St. E’s Pink Glove video: a triumphant journey


By William K. Alcorn

alcorn@vindy.com

YOUNGSTOWN

Expect to smile and be touched when you watch the St. Elizabeth Health Center Pink Glove Dance Team video on YouTube made to raise awareness of breast cancer.

The video, starring a cast of some 50 St. Elizabeth employees and physicians, also tried to raise money for the Joanie Abdu Comprehensive Breast Care Center on St. Elizabeth’s Belmont Avenue campus by winning the Medline Industries Pink Glove Dance Team Video contest.

The St. Elizabeth video did not win the $10,000 top prize. However, with 5,843 votes, it was No. 1 in Ohio and 18th among the 139 teams from hospitals, nursing homes, schools and other organizations in 40 states and Canada that participated.

With more than a half-million votes cast, Medline announced Friday that Lexington Medical Center in West Columbia, S.C., won first place with 61,054 votes; Highland Hospital in Rochester, N.Y., took second with 58,000 votes; followed in third place by Victoria Hospital, Prince Albert Parkland Health Region in Prince Albert, Saskatchewan, Canada, with 38,000 votes.

Medline produced the original Pink Glove Dance video that generated more than 13 million views on YouTube and inspired countless pink-glove dance videos and events around the world. This year, Medline, which makes the pink exam gloves worn by the dancers and produces medical equipment, created a Pink Glove Dance competition and opened it up to groups across the U.S. and Canada to win cash prizes for the charity of their choice.

The Joanie Abdu Comprehensive Breast Care Center was the St. Elizabeth dance team’s charity.

“St. Elizabeth is proud to be a contestant in the national ‘Pink Glove Dance’ video competition. A few weeks ago, hospital employees, nurses and physicians joined together, put on pink gloves and danced on our hospital campus to raise awareness about breast cancer,” said Linda Smith, surgical/perioperative services clinical educator at the hospital.

The voting has ended, but the St. Elizabeth video can still be viewed by visiting www.HMpartners.org and clicking on Pink Glove Dance Competition.

The St. Elizabeth Pink Glove Dance Team members, who danced to the Katy Perry tune, “Firework,” includes Dr. Rashid Abdu, whose wife, Joanie, died of breast cancer and for whom the new breast-care center is named; and Judy Castronova, a nurse anesthetist, a breast-cancer survivor.

“Many of us, or our family members, friends or co-workers have been affected by cancer.
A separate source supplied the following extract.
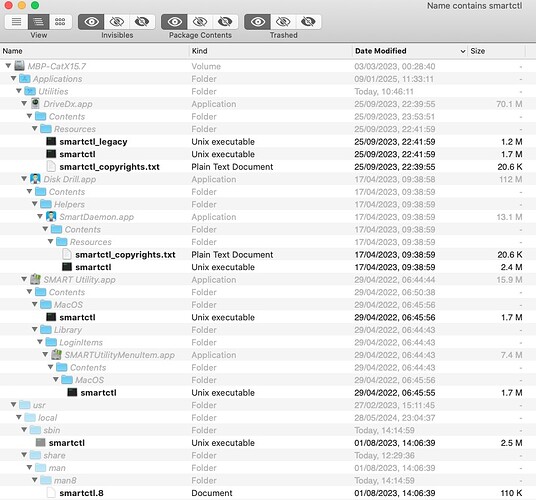Select the SMART Utility.app icon
Image resolution: width=536 pixels, height=500 pixels.
[x=35, y=279]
The video is dedicated in remembrance and in honor of all whose lives have been affected by breast cancer,” Smith said.

The St. Elizabeth Pink Glove video shows the journey of one breast-cancer patient, portrayed by Chris Byknish of Masury, a registered nurse at the hospital, who takes her character from when she learns of her diagnosis, through pre-op and the surgical arena to going home.

Julius “Jules” Sims of Campbell proposed making the Pink Glove Dance to hospital management and is the creative force behind the production, writing the story and doing the choreography and choosing the background music.

“I thought the original Pink Glove dances were great. I took it to another level and told a story,” said Sims, a licensed practical nurse for 10 years at the hospital.

“I knew how I wanted it to look in my head. It came out different, but it was great. I was surprised and happy,” Sims said.

A couple of rehearsals were scheduled, but not everyone could attend, so the video was basically filmed without much rehearsal in four to five hours on Sept. 10 by the hospital’s media department.

“It was literally thrown together, but everything worked so well. I just wanted to be involved. I didn’t expect to be the patient,” said Byknish, who graduated from Brookfield High School in 1976 and in 1980 from the St. Elizabeth School of Nursing with her two sisters.

“I just happened to be working the day it was filmed, so I just jumped right in,” Castronova said.

A 1977 graduate of McDonald High School, she was diagnosed with breast cancer on July 7, 1998, had a bilateral mastectomy 10 days later and then chemotherapy and breast-reconstructive surgery.

Castronova, who received her bachelor in nursing degree from Youngstown State University and her master’s degree from LaRoche College in Cranberry, Pa., discovered her cancer through self-examination.

It’s important to participate in anything that raises awareness, and it’s really great to have this type of activity this month — October is Breast Cancer Awareness Month — as a reminder to people of the need for early detection through mammograms and self-examination, Castronova said.

Cancer patients need a surgeon who understands and is caring and compassionate, Smith said.

Castronova, upbeat and positive like the St. Elizabeth Pink Glove Dance Video, said cancer is not a death sentence.

“I’m living proof of that,” she added.